Como última atração, e com um atraso de 20 minutos, Nação Zumbi subiu ao palco do Manguezassa e misturou aos seus ritmos outras facetas da cultura popular de Pernambuco. Ao finalizar “Bossa Nostra”, o vocalista, Jorge Du Peixe, afirmou que o movimento era sobre “desenvolvimento” e “resistência cultural”. Outros sucessos seguiram o repertório da banda, como “Novas Auroras”, até que a primeira atração convidada pelo grupo subiu ao palco. Lia de Itamaracá performou “Meu São Jorge”, e imediatamente uma ciranda se formou em meio às pessoas.
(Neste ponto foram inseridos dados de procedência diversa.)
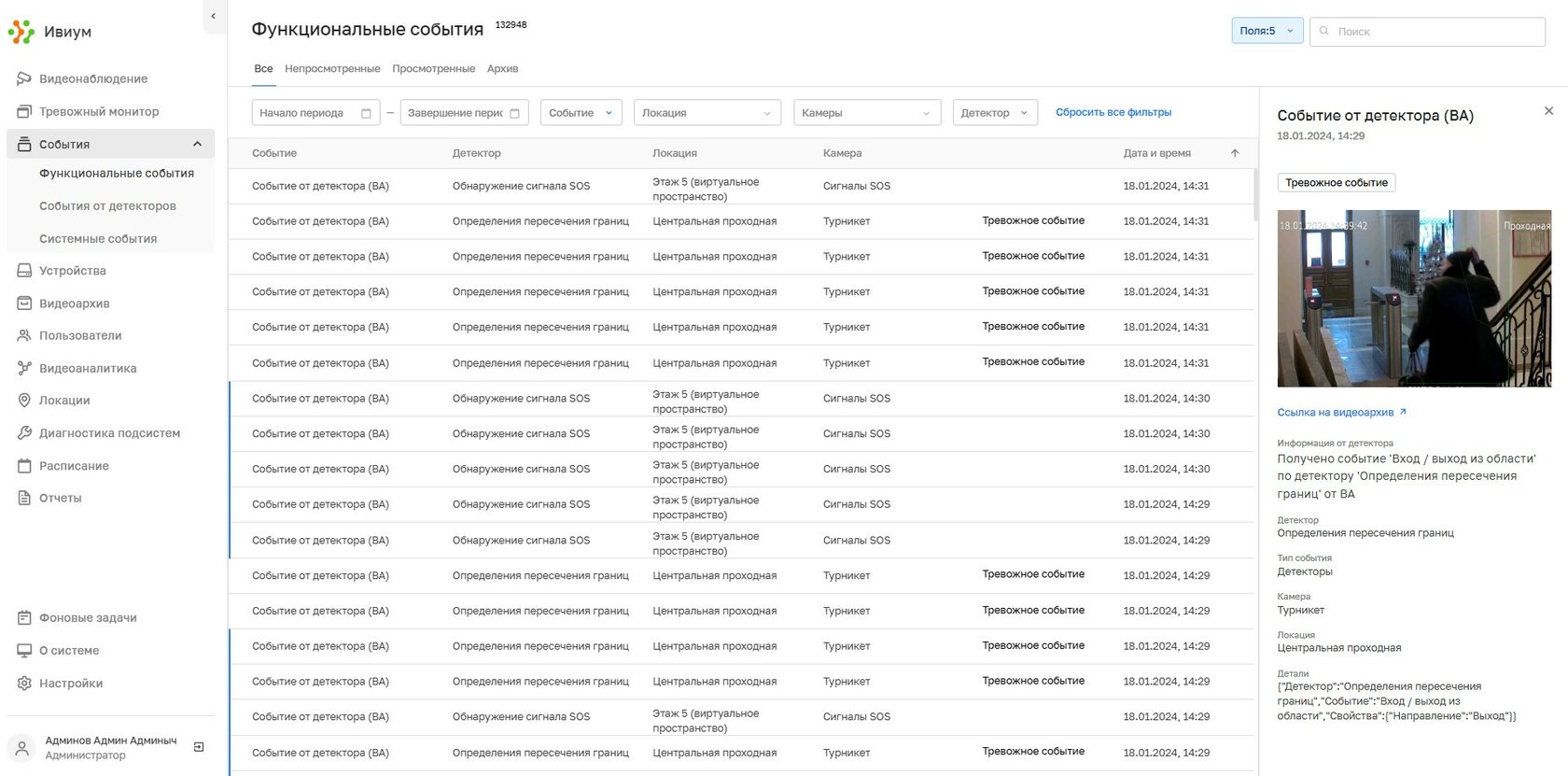Click the Поиск search field
Screen dimensions: 1568x776
pyautogui.click(x=1435, y=32)
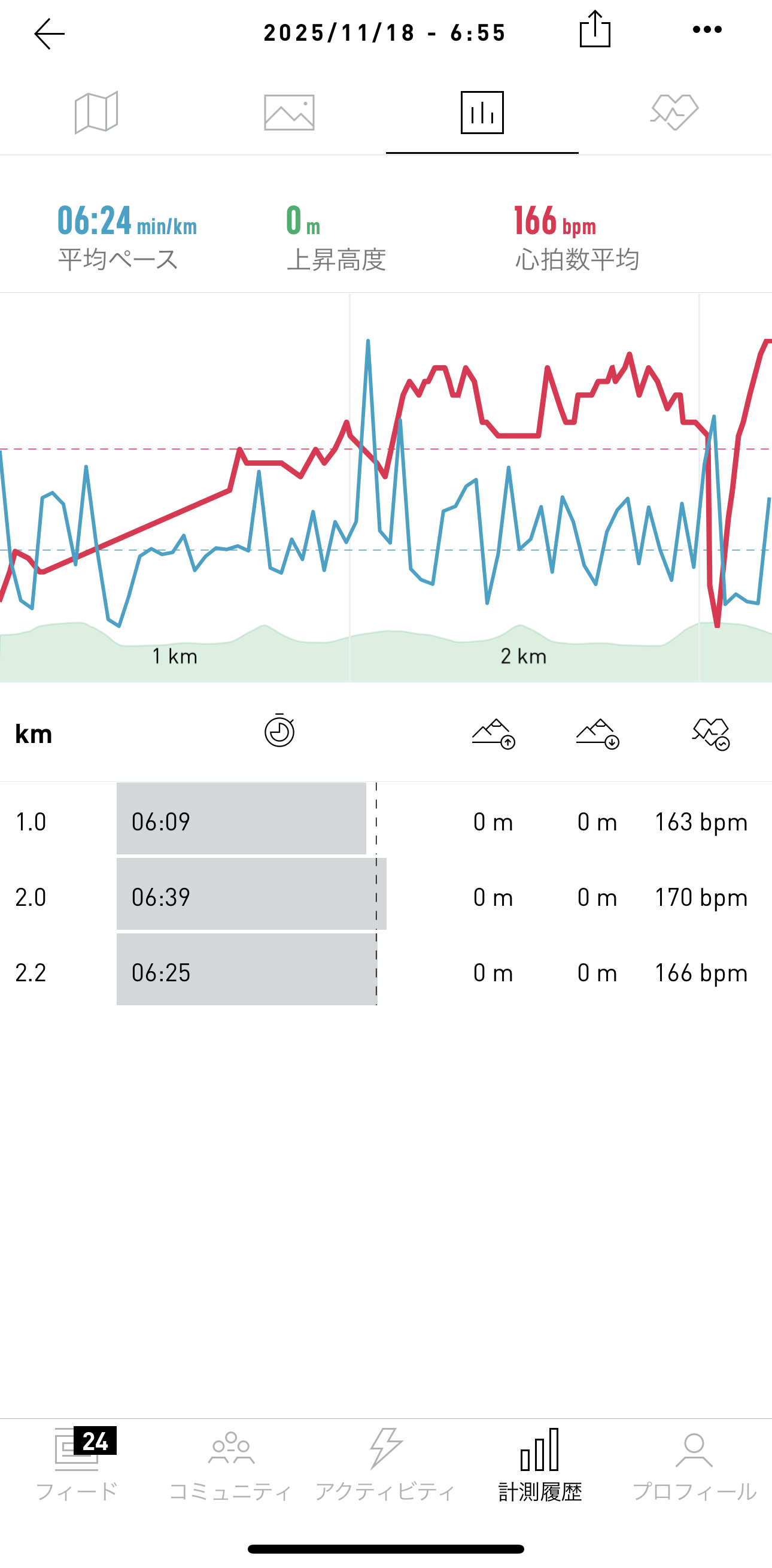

Além de Lia, a pernambucana Jessica Caitano participou do show com rimas e o toque do pandeiro, misturando a poesia ao manguebeat. A princípio, “A Praieira” era a última música na lista da banda, mas ao final da apresentação, o vocalista respondeu aos pedidos de “mais uma” do público justificando que os horários eram definidos pela produção da prefeitura do Recife, e que, se pudesse, permaneceria no palco pelo resto da noite. No fim, os apelos da plateia venceram e a banda convidou o cantor Lirinha – integrante do grupo O Cordel do Fogo Encantado – para fechar o show com o maior clássico do grupo, “Maracatu Atômico”, que, aparentemente, não fazia parte da lista de canções. 

O Manguezassa apareceu como um espaço necessário e merecido – ainda que tenha demorado três décadas para que esse espaço fosse criado – para o manguebeat, num aparato público que possa mostrar futuros talentos do gênero e dar o reconhecimento às bandas que já existem e constroem o movimento.